The Defence Information Systems Agency (DISA) will be adding a whopping 80,000 BlackBerry phones to a new management network at the end of January, which will handle unclassified documents and employ a military app store. In contrast, only 1,800 Google Android and Apple iOS devices will be used.
BlackBerry, formerly known as Research In Motion, has traditionally been the company of choice for government contracts, largely due to its improved security such as email encryption, and a suite of enterprise and productivity features. Even US President Barack Obama is known for his use of a BlackBerry.
In recent years, however, Google and Apple have gained ground, threatening the very survival of BlackBerry, which has failed to attract customers in the booming consumer market. Shares at the company fell by a staggering 37 per cent last year, making it vital that it secures more lucrative government and enterprise deals.
The big business recovery
BlackBerry's established position with big businesses has given it a lifeline that it desperately needs to hang on to. It has attempted to expand beyond its comfort zone with the keyboardless Z10 and Z30, but its new CEO John Chen has promised to return the company to its roots by bringing more devices with physical keyboards to the market.

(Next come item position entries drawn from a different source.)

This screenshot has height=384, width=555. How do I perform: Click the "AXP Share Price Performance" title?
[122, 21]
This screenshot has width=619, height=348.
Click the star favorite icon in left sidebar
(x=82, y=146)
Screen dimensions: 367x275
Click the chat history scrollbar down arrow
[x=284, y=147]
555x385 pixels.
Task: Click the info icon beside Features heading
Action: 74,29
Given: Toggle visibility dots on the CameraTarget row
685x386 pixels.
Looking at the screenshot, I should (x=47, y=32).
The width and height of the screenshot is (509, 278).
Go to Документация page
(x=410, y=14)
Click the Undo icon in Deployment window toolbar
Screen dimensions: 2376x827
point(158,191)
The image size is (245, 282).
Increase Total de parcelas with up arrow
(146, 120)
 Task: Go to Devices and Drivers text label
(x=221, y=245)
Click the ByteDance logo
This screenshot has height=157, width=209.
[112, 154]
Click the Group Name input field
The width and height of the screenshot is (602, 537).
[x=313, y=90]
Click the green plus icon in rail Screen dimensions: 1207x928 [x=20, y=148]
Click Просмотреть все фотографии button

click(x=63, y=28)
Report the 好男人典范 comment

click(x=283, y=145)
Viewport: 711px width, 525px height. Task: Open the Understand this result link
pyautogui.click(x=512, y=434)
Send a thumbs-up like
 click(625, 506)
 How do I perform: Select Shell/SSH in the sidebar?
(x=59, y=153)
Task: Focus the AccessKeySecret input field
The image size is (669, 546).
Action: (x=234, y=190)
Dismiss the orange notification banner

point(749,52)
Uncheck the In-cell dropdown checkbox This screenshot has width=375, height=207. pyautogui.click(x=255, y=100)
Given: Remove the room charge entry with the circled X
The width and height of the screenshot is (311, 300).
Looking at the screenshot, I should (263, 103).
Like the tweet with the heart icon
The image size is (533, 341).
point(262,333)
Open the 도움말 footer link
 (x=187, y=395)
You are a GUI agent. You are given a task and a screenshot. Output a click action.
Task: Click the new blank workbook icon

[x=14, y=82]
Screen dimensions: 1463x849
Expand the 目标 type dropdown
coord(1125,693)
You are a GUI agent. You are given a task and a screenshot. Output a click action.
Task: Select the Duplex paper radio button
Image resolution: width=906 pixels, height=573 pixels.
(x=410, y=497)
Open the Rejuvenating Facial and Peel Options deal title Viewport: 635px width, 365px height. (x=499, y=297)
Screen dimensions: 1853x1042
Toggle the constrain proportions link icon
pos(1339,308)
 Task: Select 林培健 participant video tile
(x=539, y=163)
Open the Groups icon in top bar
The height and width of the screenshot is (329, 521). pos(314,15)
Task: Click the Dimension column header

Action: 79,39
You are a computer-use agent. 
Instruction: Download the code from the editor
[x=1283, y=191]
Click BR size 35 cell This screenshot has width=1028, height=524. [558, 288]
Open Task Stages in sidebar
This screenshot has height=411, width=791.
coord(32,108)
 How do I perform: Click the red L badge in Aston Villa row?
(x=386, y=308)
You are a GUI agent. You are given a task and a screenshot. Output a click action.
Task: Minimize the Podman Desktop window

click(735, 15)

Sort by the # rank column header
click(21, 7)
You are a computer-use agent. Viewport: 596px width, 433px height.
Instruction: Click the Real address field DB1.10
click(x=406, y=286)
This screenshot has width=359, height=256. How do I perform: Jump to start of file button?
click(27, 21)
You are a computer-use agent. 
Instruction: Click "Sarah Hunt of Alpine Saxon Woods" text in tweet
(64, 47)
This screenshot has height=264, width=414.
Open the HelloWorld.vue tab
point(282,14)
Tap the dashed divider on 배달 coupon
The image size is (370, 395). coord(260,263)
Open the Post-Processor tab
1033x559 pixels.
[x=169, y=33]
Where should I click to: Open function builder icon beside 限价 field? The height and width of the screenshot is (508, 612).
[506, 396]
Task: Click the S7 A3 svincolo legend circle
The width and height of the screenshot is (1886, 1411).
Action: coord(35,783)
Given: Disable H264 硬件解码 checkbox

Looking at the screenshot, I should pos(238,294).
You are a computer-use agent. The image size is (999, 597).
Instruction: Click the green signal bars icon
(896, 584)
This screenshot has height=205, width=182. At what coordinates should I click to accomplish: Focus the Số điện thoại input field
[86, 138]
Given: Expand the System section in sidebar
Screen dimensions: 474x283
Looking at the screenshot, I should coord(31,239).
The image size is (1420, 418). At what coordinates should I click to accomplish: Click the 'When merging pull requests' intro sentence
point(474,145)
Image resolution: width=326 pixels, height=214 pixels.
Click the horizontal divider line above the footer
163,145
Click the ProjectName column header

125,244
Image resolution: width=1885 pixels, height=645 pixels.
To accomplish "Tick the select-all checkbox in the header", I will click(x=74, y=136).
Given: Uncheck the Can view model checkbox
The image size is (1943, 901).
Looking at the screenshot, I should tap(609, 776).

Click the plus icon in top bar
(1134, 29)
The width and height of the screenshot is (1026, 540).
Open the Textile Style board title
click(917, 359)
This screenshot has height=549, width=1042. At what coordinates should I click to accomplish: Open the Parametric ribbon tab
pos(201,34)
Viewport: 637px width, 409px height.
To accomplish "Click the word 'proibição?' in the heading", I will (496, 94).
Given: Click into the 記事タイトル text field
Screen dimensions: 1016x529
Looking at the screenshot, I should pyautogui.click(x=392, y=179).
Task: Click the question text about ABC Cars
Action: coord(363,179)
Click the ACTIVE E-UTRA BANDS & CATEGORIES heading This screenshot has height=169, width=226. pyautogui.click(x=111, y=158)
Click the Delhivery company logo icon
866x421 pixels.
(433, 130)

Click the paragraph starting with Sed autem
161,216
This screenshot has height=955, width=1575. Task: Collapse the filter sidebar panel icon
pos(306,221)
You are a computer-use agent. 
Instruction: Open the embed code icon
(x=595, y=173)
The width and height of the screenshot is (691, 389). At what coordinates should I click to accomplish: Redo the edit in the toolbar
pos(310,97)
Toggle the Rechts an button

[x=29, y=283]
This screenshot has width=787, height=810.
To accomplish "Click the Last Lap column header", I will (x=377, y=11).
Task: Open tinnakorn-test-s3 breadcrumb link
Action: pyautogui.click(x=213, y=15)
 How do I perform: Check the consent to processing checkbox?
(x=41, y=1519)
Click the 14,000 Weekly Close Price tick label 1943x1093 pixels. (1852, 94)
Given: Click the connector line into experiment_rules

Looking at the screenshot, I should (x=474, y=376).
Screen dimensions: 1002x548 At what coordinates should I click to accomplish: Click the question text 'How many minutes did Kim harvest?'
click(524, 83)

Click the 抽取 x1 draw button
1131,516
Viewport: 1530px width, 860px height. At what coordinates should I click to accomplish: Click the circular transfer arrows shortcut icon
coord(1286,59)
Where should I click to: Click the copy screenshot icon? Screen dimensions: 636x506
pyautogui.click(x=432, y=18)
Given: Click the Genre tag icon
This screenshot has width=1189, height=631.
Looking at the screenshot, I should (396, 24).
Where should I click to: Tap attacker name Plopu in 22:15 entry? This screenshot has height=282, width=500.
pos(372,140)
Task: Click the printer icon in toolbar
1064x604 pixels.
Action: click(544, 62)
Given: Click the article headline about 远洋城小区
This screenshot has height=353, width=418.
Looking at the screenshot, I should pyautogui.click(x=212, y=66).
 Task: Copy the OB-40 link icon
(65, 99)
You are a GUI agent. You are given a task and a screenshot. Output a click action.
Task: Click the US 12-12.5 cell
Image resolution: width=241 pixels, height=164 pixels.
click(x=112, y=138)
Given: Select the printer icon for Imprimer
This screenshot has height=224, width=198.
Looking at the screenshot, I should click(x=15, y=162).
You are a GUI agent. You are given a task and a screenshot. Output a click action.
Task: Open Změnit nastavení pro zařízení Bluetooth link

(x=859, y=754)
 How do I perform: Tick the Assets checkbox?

Bloomberg cited a report by Citron Research released earlier this month, which highlighted BlackBerry as a good investment with "a healthy balance sheet" and "ample liquidity." It said that shares should be worth $15 (£9, AU$17), just over one and a half times the current value, so there is clearly still room for growth.
The new government deal has given BlackBerry a major boost, with stock prices rising by as much as 12 per cent. Shares at BlackBerry were up by $0.85 (£0.51, AU$0.96) to $9.93 (£6, AU$11.20), an increase of 9.36 per cent, at the time of writing.